Les données récentes révèlent une situation critique :

  • 15 % de la population malienne souffre de malnutrition aiguë globale (modérée ou sévère), un taux bien supérieur à la limite d’alerte internationale fixée à 10 % ;
  • 38 % des enfants de moins de 5 ans sont touchés par la malnutrition chronique, alors que le seuil critique établi par l’Organisation mondiale de la Santé (OMS) est de 20 % ;
  • Plus de 80 % des enfants de moins de 5 ans et 65 % des femmes maliennes souffrent d’une carence en fer, l’un des taux les plus élevés au monde. Cette déficience nuit gravement au développement intellectuel des enfants et peut entraîner des complications dès la grossesse.

Avec 40 % de la population concernée, la malnutrition représente un défi sanitaire colossal pour le Mali.

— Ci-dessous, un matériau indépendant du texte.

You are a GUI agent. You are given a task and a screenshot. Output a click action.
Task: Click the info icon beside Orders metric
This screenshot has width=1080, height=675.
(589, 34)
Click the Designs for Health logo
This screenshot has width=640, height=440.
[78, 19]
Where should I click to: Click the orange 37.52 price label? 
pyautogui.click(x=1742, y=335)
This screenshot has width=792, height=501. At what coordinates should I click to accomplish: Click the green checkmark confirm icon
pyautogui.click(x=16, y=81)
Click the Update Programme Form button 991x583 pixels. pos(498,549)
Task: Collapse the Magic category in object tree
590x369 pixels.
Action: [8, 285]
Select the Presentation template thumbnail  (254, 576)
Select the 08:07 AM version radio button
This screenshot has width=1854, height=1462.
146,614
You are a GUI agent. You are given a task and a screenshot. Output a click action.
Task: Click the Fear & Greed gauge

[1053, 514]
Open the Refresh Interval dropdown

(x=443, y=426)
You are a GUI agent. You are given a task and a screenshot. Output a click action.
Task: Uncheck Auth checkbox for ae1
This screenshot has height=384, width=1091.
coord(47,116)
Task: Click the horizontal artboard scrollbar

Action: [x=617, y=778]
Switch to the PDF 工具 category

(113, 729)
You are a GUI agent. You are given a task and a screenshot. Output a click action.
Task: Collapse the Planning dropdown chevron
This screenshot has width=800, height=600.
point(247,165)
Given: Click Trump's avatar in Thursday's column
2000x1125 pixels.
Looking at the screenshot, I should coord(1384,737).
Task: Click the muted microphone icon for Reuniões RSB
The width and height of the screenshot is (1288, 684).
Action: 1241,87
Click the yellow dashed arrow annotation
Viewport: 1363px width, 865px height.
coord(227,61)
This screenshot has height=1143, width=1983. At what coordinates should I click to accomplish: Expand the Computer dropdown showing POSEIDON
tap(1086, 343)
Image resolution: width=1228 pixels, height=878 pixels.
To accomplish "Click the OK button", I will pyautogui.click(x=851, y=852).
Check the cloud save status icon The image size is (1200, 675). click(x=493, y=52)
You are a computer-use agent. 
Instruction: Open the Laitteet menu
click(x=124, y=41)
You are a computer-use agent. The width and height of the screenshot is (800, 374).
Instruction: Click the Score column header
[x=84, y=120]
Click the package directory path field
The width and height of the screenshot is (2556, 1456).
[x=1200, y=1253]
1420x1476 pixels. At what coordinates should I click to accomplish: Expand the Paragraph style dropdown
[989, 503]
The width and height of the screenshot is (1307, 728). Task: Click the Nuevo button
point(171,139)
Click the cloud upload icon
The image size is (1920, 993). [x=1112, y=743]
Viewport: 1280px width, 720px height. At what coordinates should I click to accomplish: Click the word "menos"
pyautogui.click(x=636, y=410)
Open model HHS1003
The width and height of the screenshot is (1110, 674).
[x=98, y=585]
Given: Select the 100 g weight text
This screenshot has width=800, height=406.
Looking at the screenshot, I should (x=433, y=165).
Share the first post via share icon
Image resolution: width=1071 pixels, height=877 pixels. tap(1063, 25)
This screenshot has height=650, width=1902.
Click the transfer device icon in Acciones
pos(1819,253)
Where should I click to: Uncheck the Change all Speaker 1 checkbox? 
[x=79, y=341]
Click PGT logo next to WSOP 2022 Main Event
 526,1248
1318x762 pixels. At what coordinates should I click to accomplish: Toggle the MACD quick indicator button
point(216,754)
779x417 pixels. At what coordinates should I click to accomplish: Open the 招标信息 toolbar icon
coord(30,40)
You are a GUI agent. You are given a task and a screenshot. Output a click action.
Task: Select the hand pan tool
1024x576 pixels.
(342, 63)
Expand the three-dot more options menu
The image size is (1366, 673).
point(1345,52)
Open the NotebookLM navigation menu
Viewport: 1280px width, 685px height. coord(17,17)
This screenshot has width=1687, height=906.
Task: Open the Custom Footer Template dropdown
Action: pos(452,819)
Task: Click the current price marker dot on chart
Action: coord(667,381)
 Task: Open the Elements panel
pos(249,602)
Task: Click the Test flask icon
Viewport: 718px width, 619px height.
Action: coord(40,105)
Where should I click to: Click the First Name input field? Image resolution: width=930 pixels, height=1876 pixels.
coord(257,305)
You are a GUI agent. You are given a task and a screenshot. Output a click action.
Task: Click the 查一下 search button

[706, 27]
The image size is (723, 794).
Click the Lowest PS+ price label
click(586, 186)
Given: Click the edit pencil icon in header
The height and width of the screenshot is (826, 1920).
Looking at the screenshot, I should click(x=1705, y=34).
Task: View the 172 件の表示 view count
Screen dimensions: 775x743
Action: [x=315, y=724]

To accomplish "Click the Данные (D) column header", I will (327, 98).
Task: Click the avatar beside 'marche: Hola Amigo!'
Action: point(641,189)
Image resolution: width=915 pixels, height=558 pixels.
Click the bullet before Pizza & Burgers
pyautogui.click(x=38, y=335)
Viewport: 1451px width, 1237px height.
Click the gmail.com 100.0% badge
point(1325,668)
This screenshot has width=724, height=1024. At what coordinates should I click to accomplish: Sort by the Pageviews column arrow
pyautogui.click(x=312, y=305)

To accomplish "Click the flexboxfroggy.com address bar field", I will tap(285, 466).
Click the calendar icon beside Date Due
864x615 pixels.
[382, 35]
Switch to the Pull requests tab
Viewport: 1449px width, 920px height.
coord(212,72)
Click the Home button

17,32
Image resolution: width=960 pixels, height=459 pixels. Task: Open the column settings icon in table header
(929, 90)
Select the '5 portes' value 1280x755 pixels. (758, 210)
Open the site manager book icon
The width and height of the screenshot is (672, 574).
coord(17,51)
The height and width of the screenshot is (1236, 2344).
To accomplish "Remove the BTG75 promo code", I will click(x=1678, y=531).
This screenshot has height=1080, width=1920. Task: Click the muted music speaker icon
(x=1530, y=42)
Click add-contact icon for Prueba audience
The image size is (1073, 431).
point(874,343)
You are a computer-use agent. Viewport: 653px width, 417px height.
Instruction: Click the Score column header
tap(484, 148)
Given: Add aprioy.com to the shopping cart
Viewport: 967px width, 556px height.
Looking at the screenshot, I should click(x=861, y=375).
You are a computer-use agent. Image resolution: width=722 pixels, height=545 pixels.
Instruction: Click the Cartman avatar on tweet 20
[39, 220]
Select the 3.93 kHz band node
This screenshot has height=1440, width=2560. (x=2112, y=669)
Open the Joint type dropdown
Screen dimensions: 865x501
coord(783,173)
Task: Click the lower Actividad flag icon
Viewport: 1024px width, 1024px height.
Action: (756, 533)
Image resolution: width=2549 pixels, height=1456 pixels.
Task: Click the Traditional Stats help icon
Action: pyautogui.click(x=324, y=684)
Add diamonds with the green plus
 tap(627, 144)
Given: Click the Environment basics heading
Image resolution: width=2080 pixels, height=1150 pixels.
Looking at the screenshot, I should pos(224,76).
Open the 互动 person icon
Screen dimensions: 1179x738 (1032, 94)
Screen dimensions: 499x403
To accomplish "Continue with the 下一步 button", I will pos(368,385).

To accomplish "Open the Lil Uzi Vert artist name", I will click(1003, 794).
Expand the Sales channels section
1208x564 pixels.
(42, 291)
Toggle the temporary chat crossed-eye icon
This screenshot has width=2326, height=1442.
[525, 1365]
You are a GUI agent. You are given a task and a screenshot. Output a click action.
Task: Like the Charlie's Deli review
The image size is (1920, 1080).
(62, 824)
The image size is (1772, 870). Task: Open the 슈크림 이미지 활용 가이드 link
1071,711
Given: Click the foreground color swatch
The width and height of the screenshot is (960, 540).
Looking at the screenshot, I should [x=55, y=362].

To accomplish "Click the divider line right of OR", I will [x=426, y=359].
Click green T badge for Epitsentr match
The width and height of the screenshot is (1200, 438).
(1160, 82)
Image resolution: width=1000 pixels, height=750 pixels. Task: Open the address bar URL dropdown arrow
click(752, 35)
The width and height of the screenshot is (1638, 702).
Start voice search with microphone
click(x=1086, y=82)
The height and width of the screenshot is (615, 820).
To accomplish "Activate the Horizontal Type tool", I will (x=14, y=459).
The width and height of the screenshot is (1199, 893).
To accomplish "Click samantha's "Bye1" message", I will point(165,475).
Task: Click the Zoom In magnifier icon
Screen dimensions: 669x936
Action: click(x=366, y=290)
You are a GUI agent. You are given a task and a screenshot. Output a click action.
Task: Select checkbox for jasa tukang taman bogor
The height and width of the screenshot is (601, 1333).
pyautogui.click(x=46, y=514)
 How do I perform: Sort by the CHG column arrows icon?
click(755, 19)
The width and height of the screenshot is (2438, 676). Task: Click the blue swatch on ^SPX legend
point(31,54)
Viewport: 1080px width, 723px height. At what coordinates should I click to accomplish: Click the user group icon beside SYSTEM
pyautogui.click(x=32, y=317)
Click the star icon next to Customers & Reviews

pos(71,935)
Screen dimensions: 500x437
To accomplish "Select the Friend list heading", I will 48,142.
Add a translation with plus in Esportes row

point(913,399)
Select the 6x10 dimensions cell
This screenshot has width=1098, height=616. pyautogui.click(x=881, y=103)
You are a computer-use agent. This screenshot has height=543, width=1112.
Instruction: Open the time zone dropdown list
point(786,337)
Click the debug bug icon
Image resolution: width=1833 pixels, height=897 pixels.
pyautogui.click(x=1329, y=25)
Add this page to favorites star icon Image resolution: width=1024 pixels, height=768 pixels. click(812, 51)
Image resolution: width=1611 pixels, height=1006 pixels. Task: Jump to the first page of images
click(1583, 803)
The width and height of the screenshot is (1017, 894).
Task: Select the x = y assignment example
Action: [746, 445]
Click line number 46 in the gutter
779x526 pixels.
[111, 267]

Les initiatives pour combattre la malnutrition

Pour endiguer cette crise, le gouvernement malien a élaboré une stratégie nationale de nutrition, accompagnée d’un plan d’action visant à mobiliser des financements dédiés. Parmi les mesures phares :

  • L’iodation universelle du sel, adoptée récemment pour lutter contre les troubles liés à la carence en iode. Aujourd’hui, 79 % des foyers maliens utilisent du sel iodé, un chiffre encore en dessous de l’objectif de 90 % ;
  • Les Semaines d’intensification des activités nutritionnelles (SIAN), organisées deux fois par an depuis 2005. Ces campagnes, qui couvrent 95 % du territoire, ciblent les enfants de 6 à 59 mois et ont été intégrées aux habitudes locales. Elles incluent la distribution de vitamine A et de comprimés de déparasitage, des compléments essentiels pour réduire la mortalité infantile ;
  • Une approche communautaire promue par l’Unicef et ses partenaires, axée sur la sensibilisation et le dépistage précoce. Les communautés sont formées pour reconnaître les signes de malnutrition, détecter les cas urgents et intervenir rapidement. L’accès à l’eau potable et l’identification des facteurs déclencheurs de la malnutrition sont également au cœur des actions menées.

En 2010, seulement la moitié des enfants maliens atteints de malnutrition aiguë sévère bénéficiait d’une prise en charge. Depuis, cette couverture s’améliore progressivement, grâce à l’engagement conjoint de l’État, de l’Unicef et des ONG.

La lutte contre la malnutrition au Mali reste un combat de longue haleine, mais les avancées réalisées offrent un espoir tangible pour les générations futures.